Najat Vallaud-Belkacem, ministre des droits des femmes, de la ville, de la jeunesse et des sports. Monsieur le président, mesdames et messieurs les députés, monsieur le député Vergnier, je me réjouis de mettre en œuvre cette réforme de la politique de la ville, que vous avez adoptée à une large majorité lorsqu'elle vous a été présentée par mon prédécesseur, François Lamy, à qui je veux rendre hommage. Vous l'avez adoptée à une large majorité, parce que, sur les bancs de cette assemblée, quand il s'agit de politique de la ville, vous savez généralement trouver un consensus autour de la nécessité qu'il y a à sortir de leurs difficultés les quartiers les plus éloignés de l'emploi, de la croissance, du logement et d'un cadre de vie confortable.

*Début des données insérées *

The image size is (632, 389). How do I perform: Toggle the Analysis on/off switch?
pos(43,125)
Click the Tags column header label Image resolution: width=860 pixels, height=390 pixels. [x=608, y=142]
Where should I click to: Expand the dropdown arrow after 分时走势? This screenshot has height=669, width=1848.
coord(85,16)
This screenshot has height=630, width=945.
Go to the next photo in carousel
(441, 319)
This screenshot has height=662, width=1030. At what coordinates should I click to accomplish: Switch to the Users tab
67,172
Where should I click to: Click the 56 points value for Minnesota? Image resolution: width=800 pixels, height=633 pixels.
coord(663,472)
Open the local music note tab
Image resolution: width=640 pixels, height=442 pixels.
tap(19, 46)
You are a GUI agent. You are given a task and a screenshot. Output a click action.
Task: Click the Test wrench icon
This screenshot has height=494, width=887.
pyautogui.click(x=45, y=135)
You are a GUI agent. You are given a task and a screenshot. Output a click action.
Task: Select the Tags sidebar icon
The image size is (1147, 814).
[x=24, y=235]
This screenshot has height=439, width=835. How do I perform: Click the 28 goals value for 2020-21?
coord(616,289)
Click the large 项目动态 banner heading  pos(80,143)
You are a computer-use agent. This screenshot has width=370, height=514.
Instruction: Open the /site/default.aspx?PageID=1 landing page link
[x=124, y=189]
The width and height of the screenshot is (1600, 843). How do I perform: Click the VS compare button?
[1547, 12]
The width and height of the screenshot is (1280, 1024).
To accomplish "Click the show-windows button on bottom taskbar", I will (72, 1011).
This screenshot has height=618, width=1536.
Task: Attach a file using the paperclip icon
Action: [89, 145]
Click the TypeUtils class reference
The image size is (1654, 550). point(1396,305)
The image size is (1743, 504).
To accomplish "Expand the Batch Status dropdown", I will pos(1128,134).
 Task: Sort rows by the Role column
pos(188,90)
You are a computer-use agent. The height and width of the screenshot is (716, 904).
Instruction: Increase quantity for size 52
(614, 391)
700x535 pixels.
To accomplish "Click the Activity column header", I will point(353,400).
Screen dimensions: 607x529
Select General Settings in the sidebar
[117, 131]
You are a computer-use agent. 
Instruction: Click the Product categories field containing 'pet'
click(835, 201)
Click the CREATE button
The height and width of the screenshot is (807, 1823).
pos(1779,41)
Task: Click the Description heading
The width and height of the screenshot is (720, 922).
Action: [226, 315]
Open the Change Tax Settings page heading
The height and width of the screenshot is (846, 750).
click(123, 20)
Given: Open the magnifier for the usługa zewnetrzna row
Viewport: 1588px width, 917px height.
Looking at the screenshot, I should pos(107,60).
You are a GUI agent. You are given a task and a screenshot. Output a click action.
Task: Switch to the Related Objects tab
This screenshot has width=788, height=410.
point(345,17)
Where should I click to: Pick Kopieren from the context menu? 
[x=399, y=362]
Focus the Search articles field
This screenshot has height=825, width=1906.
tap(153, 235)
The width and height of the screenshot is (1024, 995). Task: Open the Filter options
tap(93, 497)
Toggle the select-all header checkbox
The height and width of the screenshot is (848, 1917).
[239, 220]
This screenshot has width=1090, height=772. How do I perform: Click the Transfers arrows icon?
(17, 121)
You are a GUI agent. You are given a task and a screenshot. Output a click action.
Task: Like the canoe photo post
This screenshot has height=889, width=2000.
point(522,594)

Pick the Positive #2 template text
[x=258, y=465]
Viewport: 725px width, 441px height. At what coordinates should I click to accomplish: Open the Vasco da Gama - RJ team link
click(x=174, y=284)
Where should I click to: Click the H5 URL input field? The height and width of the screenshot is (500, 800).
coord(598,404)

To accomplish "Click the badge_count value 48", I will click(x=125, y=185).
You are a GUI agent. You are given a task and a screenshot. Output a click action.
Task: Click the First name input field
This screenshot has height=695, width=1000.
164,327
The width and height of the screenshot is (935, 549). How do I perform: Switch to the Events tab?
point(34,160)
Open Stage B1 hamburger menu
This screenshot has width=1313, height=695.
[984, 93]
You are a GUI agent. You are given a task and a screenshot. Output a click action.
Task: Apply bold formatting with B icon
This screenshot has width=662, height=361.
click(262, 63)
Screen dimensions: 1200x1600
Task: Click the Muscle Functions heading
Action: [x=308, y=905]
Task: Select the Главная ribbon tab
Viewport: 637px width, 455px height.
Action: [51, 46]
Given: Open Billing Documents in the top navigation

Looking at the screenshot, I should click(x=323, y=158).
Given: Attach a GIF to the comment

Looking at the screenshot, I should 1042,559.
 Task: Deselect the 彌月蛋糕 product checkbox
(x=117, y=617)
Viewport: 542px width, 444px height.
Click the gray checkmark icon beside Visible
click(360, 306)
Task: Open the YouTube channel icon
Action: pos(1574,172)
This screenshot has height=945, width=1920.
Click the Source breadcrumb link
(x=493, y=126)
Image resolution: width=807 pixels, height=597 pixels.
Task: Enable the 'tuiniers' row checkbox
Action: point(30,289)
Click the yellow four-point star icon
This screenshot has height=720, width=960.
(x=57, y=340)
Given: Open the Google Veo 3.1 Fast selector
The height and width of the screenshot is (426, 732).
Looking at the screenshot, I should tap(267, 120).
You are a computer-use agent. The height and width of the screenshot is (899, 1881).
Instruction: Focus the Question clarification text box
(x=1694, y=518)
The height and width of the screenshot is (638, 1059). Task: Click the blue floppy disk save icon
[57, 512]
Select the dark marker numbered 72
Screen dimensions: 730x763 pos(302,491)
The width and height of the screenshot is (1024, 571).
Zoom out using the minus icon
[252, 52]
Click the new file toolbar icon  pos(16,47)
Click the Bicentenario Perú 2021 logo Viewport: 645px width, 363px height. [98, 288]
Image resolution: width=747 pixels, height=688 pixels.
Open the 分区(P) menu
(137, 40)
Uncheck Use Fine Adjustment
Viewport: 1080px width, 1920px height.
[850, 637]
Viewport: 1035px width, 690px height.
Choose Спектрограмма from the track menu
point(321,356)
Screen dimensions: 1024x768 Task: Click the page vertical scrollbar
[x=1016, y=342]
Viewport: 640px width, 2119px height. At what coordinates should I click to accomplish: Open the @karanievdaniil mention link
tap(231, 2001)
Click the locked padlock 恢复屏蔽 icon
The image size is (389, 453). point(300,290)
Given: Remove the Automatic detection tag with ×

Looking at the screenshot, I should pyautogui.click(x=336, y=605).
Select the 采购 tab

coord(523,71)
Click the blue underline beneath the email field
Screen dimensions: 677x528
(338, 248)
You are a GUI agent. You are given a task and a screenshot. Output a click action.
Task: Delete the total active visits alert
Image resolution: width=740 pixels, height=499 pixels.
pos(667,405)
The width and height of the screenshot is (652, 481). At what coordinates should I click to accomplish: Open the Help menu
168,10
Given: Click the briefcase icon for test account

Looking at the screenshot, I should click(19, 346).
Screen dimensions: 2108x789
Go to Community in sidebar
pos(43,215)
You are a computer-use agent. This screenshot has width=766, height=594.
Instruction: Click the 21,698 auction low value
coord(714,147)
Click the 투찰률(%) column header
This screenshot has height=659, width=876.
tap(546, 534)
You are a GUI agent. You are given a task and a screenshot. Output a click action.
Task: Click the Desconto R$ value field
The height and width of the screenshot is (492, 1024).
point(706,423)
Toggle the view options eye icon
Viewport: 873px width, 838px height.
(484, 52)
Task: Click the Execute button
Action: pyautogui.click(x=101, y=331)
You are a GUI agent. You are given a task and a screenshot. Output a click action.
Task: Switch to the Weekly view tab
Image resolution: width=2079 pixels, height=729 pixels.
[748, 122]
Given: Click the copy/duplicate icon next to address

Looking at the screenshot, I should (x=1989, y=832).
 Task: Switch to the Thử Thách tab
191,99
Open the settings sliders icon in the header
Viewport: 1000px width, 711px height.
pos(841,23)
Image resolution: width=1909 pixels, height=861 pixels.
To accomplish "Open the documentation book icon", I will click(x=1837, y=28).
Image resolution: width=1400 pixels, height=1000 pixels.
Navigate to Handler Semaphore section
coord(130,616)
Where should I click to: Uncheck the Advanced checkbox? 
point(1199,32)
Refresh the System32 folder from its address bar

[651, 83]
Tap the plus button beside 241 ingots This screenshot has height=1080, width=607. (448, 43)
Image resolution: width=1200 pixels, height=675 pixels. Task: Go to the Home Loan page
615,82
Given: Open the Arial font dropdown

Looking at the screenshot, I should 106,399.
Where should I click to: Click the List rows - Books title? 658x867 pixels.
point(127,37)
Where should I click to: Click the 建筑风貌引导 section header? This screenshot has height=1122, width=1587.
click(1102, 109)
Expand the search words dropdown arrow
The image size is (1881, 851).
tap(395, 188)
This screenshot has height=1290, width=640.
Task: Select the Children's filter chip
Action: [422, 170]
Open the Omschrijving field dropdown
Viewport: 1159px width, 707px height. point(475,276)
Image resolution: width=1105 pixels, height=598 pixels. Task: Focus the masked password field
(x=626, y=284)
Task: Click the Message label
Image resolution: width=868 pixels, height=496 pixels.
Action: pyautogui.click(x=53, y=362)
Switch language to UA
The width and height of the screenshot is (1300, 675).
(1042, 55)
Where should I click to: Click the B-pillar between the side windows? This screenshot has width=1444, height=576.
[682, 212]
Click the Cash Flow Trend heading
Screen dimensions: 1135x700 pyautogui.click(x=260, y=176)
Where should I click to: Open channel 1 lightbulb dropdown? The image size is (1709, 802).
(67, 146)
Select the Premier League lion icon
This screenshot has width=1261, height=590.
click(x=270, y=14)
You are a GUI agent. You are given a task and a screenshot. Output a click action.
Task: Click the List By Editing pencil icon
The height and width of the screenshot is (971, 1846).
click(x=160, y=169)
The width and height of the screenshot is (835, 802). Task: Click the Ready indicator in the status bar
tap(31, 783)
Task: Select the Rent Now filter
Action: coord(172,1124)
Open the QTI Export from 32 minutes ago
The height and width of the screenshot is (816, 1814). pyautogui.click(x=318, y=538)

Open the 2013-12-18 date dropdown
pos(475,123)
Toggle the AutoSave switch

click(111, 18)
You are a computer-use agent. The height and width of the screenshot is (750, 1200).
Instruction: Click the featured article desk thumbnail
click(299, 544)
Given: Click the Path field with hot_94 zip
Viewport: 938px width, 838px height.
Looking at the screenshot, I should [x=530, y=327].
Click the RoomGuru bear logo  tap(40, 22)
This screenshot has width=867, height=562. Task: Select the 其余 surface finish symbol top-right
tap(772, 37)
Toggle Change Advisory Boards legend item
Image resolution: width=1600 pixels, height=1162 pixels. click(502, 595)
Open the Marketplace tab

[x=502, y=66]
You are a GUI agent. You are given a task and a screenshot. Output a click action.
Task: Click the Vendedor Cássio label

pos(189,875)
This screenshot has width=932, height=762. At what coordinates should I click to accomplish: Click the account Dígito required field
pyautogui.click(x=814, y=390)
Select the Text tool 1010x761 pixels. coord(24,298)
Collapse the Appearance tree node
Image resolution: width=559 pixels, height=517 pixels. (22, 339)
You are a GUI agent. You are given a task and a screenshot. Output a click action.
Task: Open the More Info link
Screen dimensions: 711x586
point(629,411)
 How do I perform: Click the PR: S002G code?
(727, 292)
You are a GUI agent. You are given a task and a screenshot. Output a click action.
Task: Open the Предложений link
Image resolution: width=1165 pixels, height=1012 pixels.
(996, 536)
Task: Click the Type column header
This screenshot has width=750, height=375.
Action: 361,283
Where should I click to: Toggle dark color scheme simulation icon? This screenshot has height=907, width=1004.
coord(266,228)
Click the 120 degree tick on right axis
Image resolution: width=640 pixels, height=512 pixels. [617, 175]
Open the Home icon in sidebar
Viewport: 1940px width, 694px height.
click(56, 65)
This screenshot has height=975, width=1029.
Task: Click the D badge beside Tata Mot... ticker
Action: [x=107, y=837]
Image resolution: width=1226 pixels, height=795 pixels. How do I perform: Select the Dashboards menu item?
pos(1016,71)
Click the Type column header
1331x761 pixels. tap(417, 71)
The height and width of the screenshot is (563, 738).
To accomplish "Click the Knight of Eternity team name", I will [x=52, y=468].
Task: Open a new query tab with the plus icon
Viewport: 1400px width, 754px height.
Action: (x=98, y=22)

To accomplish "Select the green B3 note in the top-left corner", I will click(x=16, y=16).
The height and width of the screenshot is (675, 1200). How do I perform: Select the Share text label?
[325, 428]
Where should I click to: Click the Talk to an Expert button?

Alors que l'on fête peu ou prou les dix ans de l'Agence nationale pour la rénovation urbaine, je veux également rendre hommage à Jean-Louis Borloo, qui m'a fait le plaisir d'assister tout à l'heure aux journées sur la rénovation urbaine, et que je sais si attaché à cette politique de la ville.
En quoi consiste, en quelques mots, la réforme que nous sommes en train de mettre en œuvre ? Elle vient corriger les errements de la politique de la ville des dernières années, que tout le monde connaît bien : trop de territoires concernés, trop de saupoudrage, trop de zones diverses et variées, sans réelle cohérence, ni lisibilité. Nous remplaçons tout cela par 1 300 territoires, les plus pauvres de France, situés aussi bien dans la périphérie des grandes agglomérations qu'en ville moyenne, parfois même au centre-ville. Dans ces territoires, on trouve les habitants qui ont le plus faible niveau de revenus.
Quelle réponse leur apporte-t-on ? À la place des actions qui étaient menées, les unes par l'État, les autres par les collectivités locales, et qui s'enchevêtraient sans grande cohérence par le passé, nous aurons désormais un contrat de ville unique, signé par l'État, les collectivités locales, les services publics, Pôle Emploi, les bailleurs sociaux, la Caisse d'allocation familiale, bref par tous les acteurs capables de répondre aux problématiques des habitants.
Au-delà de la rénovation du bâti et de la qualité de vie, il faut aussi du développement économique : nous mettons le paquet sur ce sujet.